▶ EXERCISE BRIEF
Retype verbatim the lines below, starting at the line that contains "Given: Show info" and ending at the final line, omitting the pictures.

== GIVEN ENTRIES

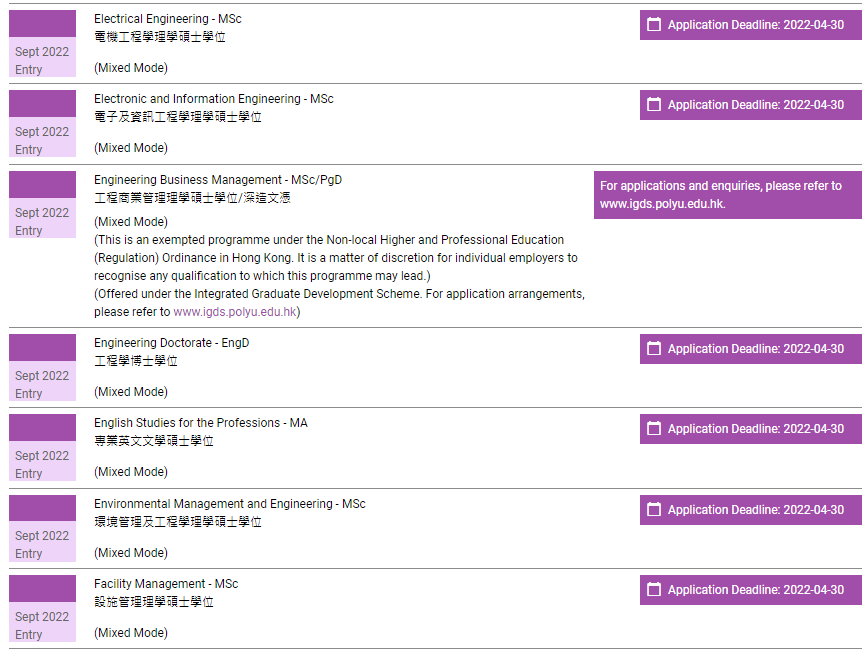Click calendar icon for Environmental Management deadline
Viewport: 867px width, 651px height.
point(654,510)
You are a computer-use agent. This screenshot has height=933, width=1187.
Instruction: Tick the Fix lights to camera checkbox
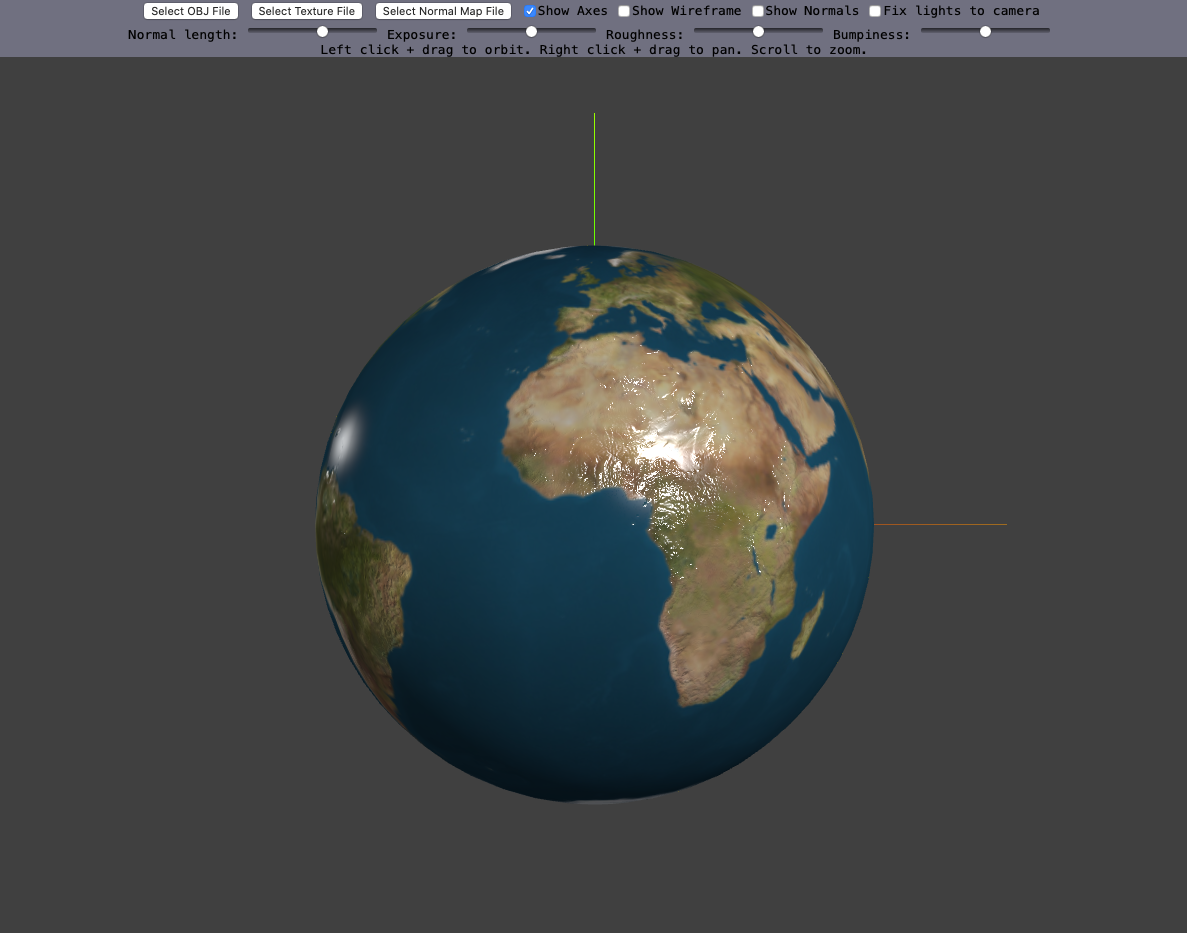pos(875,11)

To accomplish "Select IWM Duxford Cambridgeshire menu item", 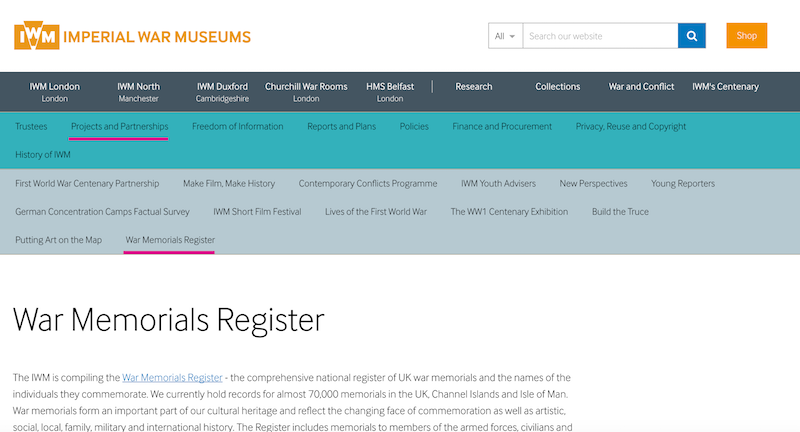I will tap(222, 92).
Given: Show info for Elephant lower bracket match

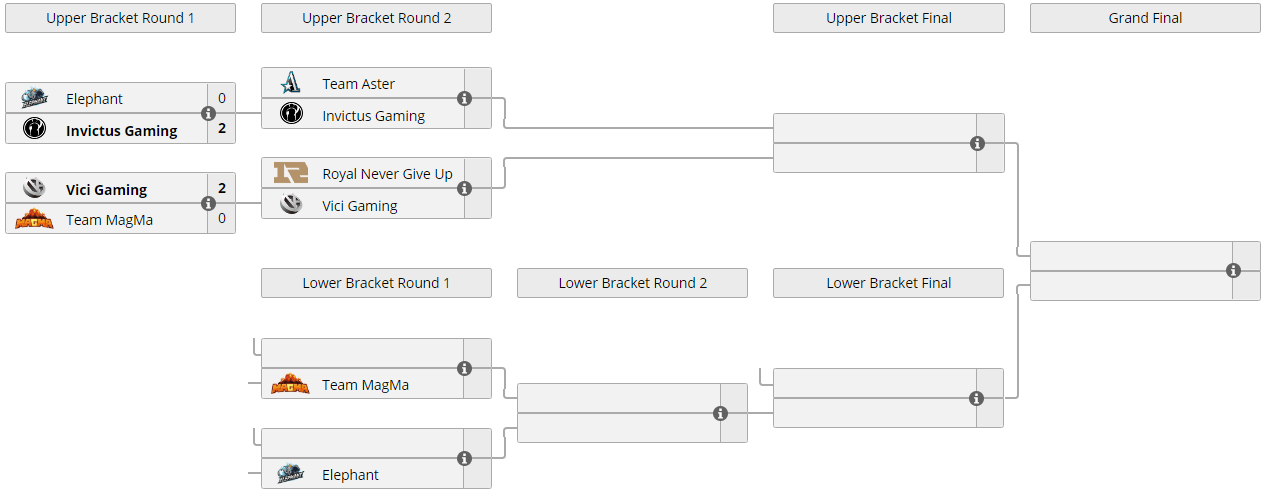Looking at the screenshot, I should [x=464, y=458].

====

▶ THE RESULT
Given: Show info for Elephant lower bracket match

Looking at the screenshot, I should [x=464, y=458].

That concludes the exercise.